The distinction between signed and unsigned numbers in the assembly and CF,OF flag bits

The distinction between signed and unsigned numbers in the assembly and CF,OF flag bits first, there is only one standard.

First of all need to know that the computer to the value of the storage of a complementary form of storage, one avoids the embarrassment of +0 and 0, and the addition and subtraction of the number can be unified to complement the addition.
At the level of assembly language, when defining variables, there is no signed and Unsignde, and the assembler all treats the integer literal you enter as a signed number (the highest bit of the symbol is determined according to the input numeric symbol) and is processed into a binary complement to the computer, only this one standard.
The assembler does not differentiate between signed and unsigned and is treated with two criteria, which are all considered symbolic. And they are all compiled into a complement. That is, the db-20 is compiled after: EC, and DB 236 is also an EC after compilation. Here's a little problem, thinking deep friends will find that the DB is allocated a byte, then a word energy-saving representation of the signed integer range is:-128 ~ +127, then the DB 236 exceeds this range, how can. Yes, +236 of the complement is indeed beyond the scope of a byte, then take two bytes (of course more bytes better) can be installed, should be: XX EC, that is, +236 of the complement should be XX EC, a byte can not fit, but, do not forget the concept of "truncation", That is, the final result is truncated, the EC is two bytes, truncated to EC, so this is a "beautiful mistake", why so say.
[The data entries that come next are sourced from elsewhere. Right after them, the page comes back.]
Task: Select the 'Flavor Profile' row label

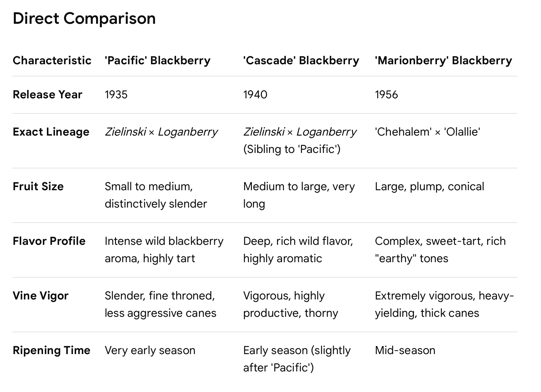Action: tap(49, 241)
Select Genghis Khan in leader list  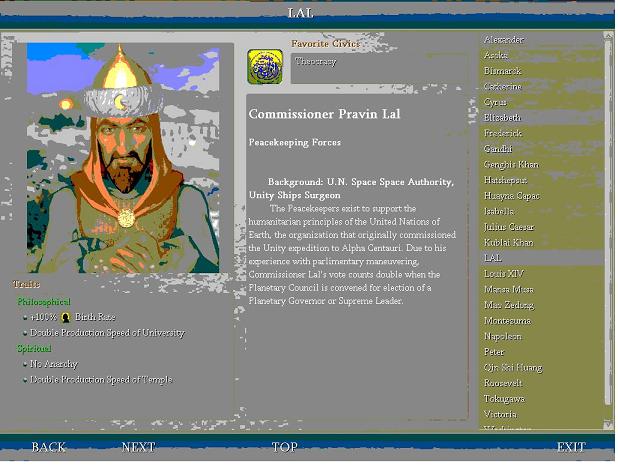pos(511,164)
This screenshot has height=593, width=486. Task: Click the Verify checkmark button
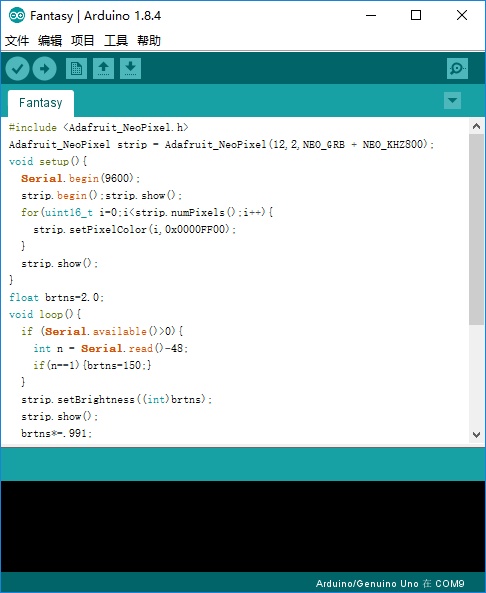[17, 68]
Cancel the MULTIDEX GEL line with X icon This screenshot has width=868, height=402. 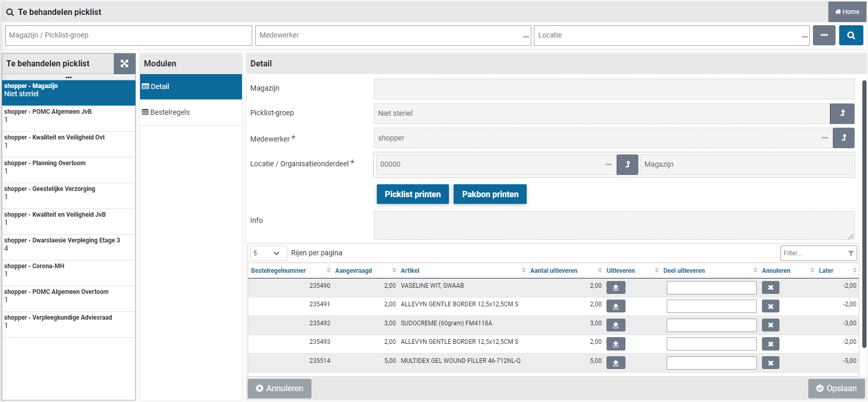(x=770, y=363)
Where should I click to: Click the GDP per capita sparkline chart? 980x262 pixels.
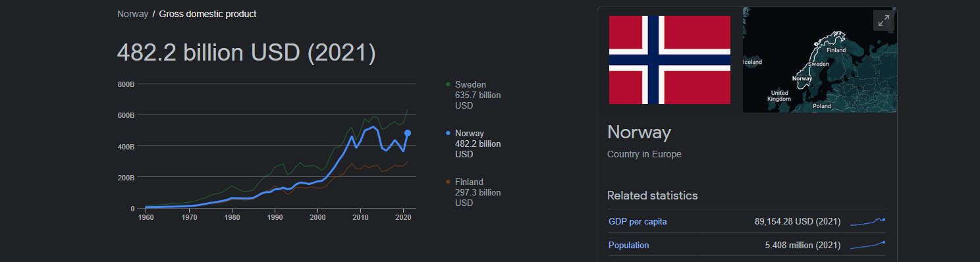(x=868, y=221)
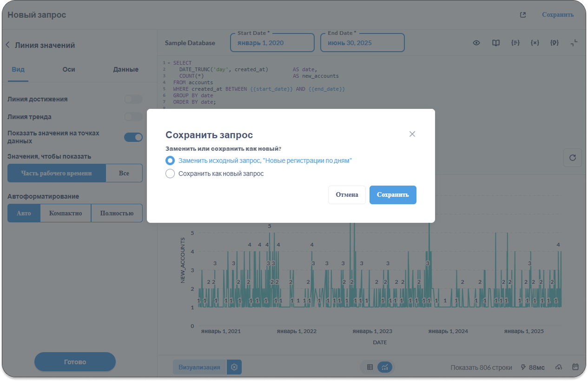Click the Start Date input field
The width and height of the screenshot is (588, 381).
coord(272,43)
Because, when you think of 236 as an unsigned number, it compiles the result is also the EC, this is happy, although the assembler only with a standard to deal with, but borrowed "truncation" This beautiful error, the result is met two standard. That is, give you a byte, you want to enter a signed number, such as 20 then the result of the assembly is correct, if you enter 236 then you must be treated as an unsigned number (because 236 is not in a word energy-saving representation of the signed number of the range AH), the result is also correct. So give everyone an illusion: the assembler has two sets of standards, will distinguish between signed and unsigned, and then separately compiled. In fact, you have been cheated. :-) second, there are two sets of directives.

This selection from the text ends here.